Records to process |
----
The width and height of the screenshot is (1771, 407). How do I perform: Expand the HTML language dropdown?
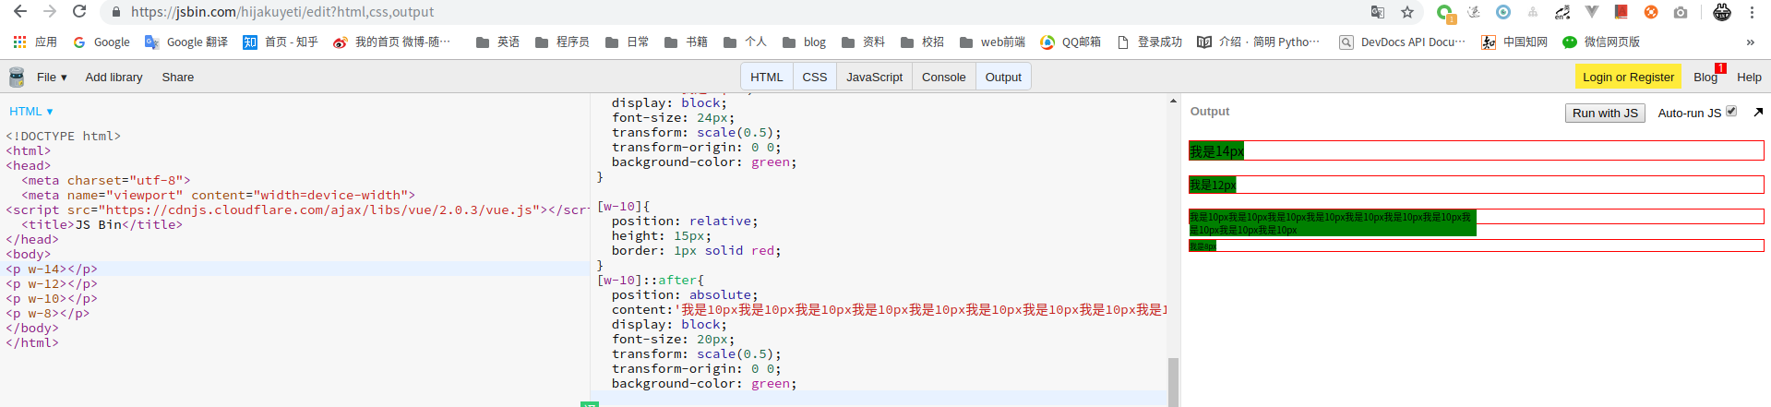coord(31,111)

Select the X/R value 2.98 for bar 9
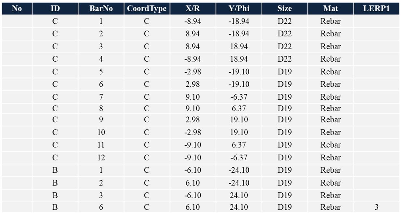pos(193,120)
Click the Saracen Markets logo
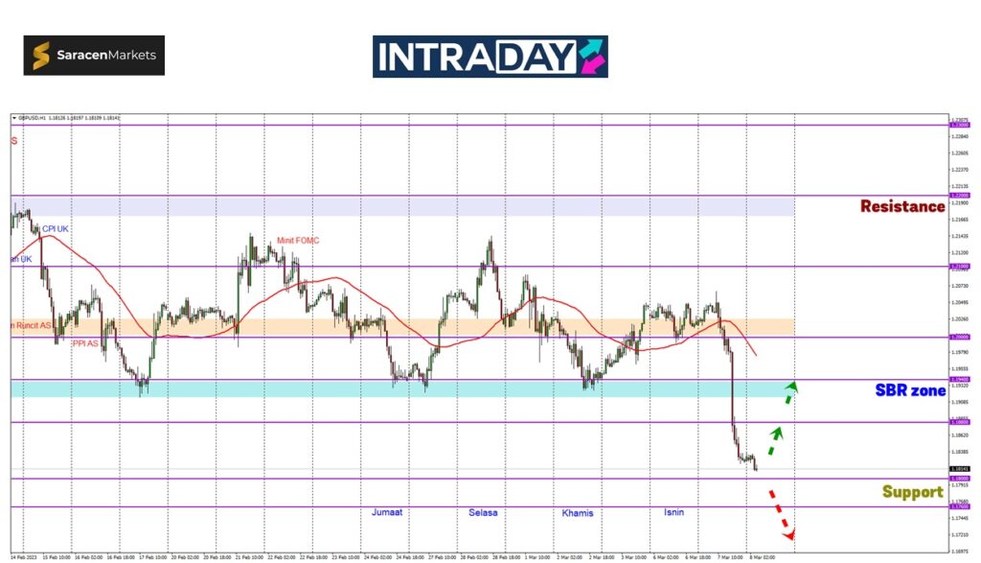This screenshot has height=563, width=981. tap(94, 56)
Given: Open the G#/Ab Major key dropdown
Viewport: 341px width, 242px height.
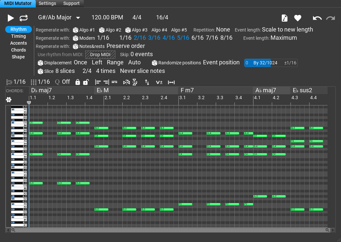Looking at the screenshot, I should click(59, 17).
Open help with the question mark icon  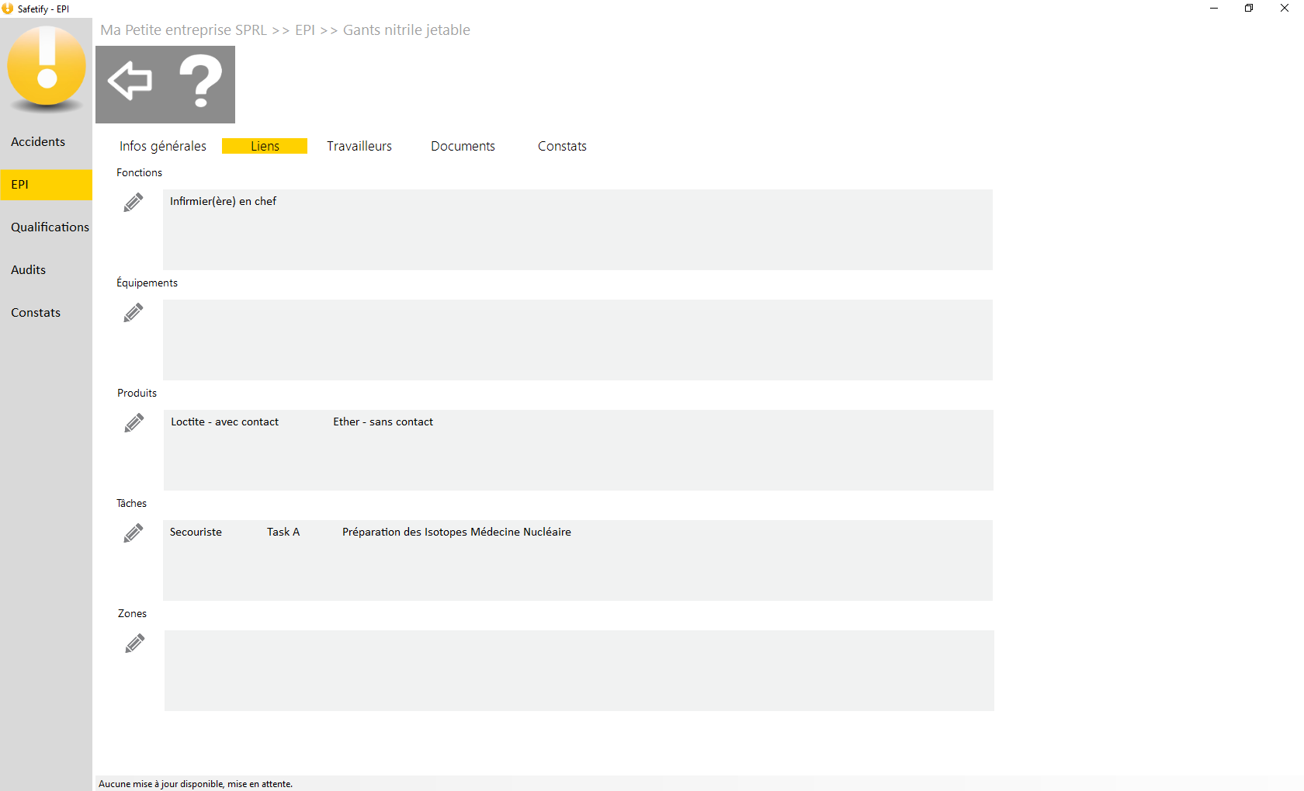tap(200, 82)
----
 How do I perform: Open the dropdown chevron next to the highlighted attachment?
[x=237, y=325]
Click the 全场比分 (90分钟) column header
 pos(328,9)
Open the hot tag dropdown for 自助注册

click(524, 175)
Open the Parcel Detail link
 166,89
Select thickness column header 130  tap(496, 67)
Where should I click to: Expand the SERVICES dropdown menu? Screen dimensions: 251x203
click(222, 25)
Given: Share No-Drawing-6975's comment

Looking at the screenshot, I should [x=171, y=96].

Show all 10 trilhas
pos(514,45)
----
What this task involves | Look above for the line with "The width and" and the line with "Given: Open the G#/Ab Major key dropdown". Give again exactly those two lines and all lines between them, pictures excluded.

Result of the exercise |
The width and height of the screenshot is (1771, 407). How do I perform: Expand the HTML language dropdown?
coord(31,111)

Select the X/R value 2.98 for bar 9
pos(193,120)
Click the Saracen Markets logo
This screenshot has height=563, width=981. tap(94, 56)
Given: Open the G#/Ab Major key dropdown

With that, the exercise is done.